When the Directorate went from secrecy to the headlines



"It was a convulsive but formidable period, the most extraordinary, intense and glorious of my life," Julio Garcia Oliveras says as he recalls his student days and the struggle against Batista's tyranny at the University of Havana and in the streets. Those were his words when I interviewed him, some time before his death in 2017.

Then I asked him to look back and go over his memories about the Revolutionary Directorate, of which he was a founder and whose existence remained in the utmost secrecy until its proclamation, on February 24, 1956.

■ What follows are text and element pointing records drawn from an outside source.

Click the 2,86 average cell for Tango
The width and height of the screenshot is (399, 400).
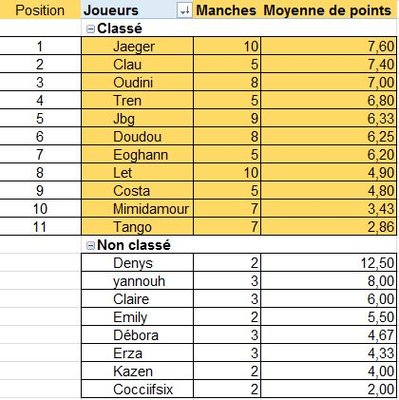(x=329, y=226)
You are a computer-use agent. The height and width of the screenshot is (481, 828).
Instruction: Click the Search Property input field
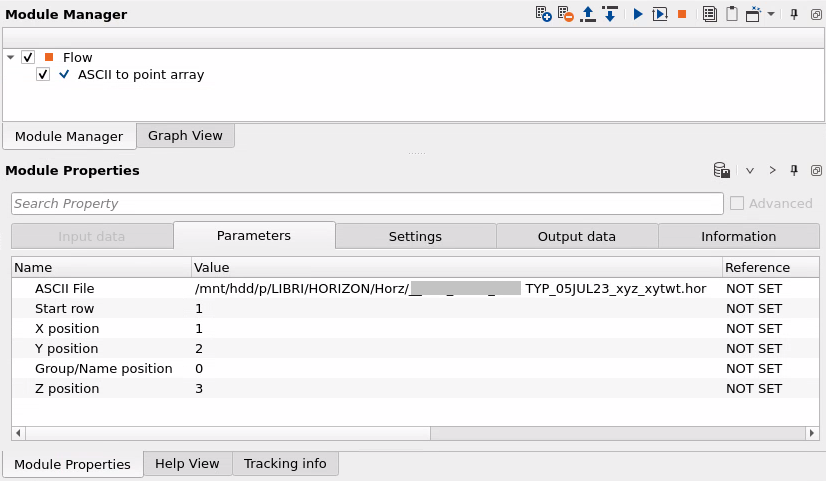(367, 204)
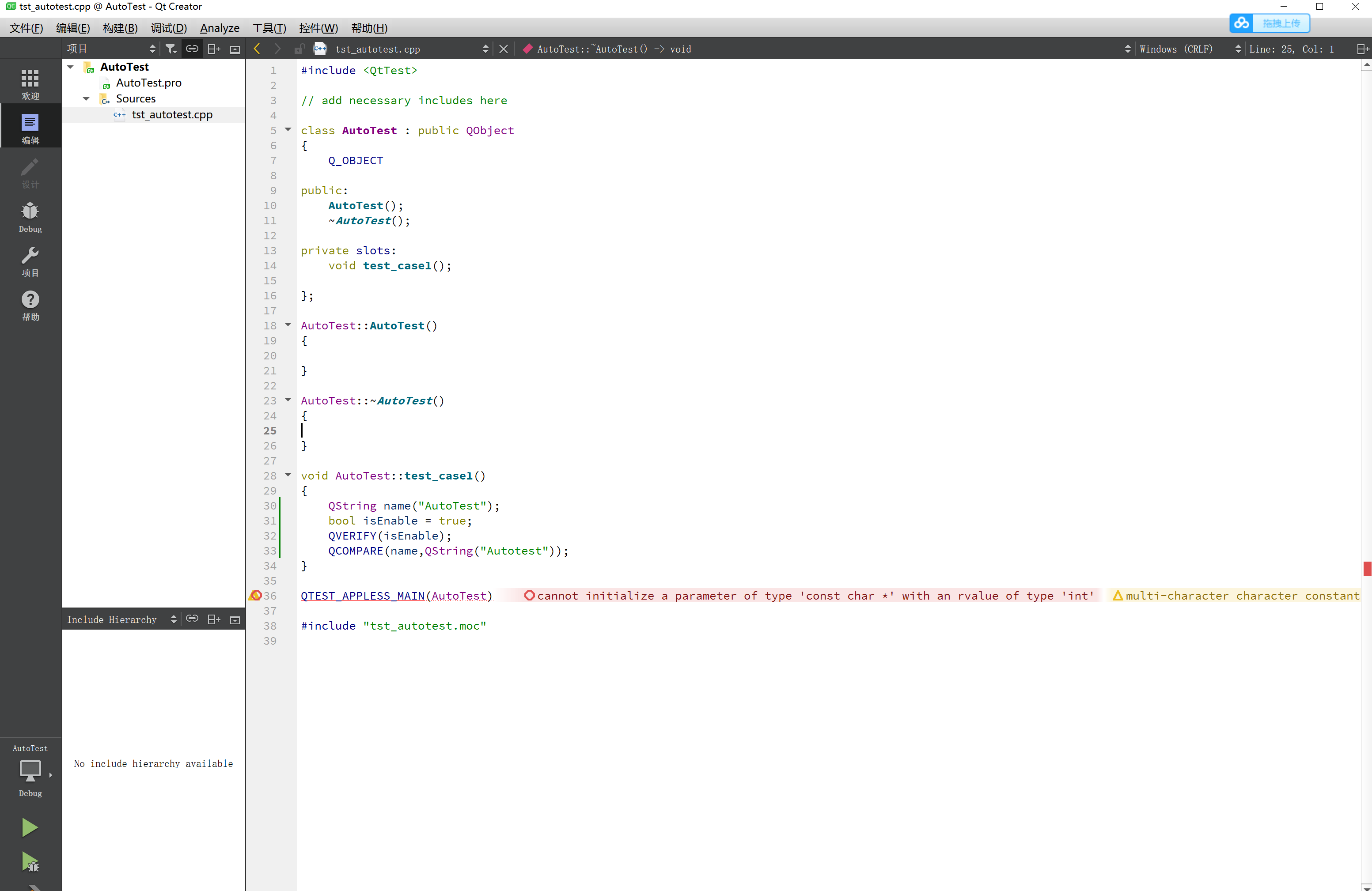Open the Analyze menu
Screen dimensions: 1372x891
219,28
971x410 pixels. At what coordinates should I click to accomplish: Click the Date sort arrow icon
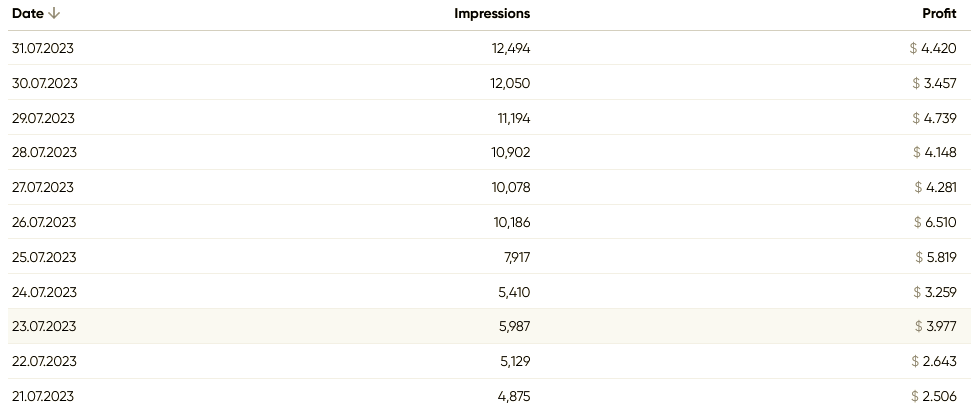click(x=54, y=14)
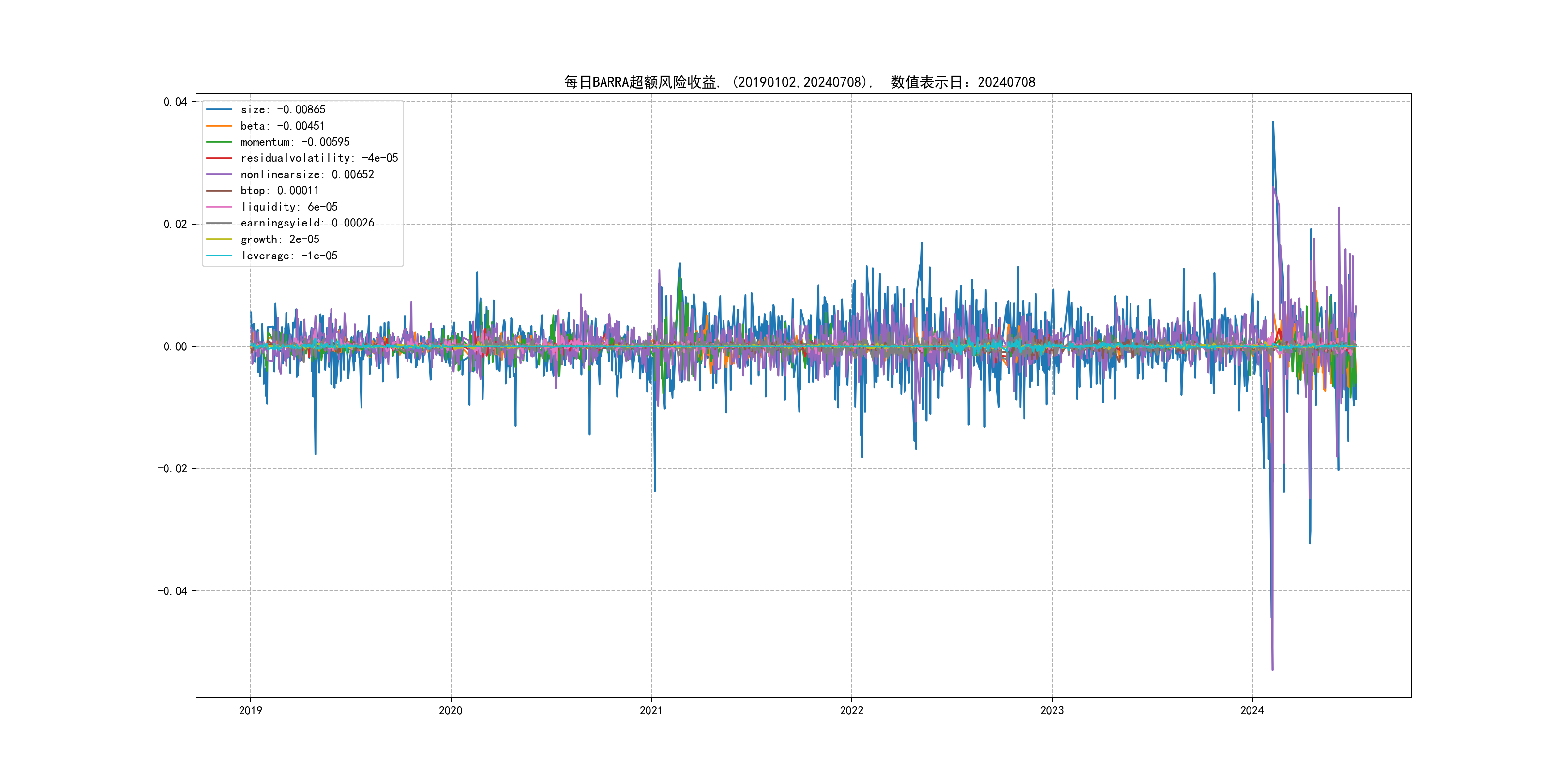The image size is (1568, 784).
Task: Click the purple nonlinearsize legend swatch
Action: (219, 175)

Joy, fervor, pride, longing: a myriad of emotions came together in his eyes, voice, face and gestures as he told his story as a survivor of many fights and vicissitudes alongside comrades-in-arms José Antonio Echeverría, Fructuoso Rodríguez and many other figures of Cuban history:

"Actually, the idea of creating the Directorate arose on March 10, 1952, and many of us doubted, despite the prestige of our past, that we could do anything against the military through a Federation of University Students (FEU) whose leaders were more eager to make a political career than to serve their Homeland.

"As a student leader, José Antonio already had other plans. He said that what was usurped by force, had to be regained by force, holding that a rebellion was the only choice. The events of July 26, 1953 reaffirmed his certainty.

"The FEU created the Directorate to coordinate the steps toward the uprising intended to overthrow the dictatorship and establish the revolutionary State. (…) February 24, 1956 marked a call to action and to the unity of all forces intent on such a supreme endeavor. José Antonio himself chose the anniversary of the resumption of the Cuban people's struggle for independence to announce to all and sundry the existence of the Revolutionary Directorate and issue a public declaration of war to the death against tyranny.

"Then would come his historic meeting with Fidel, whom he admired and respected and whose ideals and purposes he shared, and with whom he sealed, in late August 1956, a strategic alliance, that pact with the 26th of July Movement known as the Letter of Mexico, a political action to achieve the kind of unity that will make this people invincible forever and until then the most notable absentee from key moments of Cuban history".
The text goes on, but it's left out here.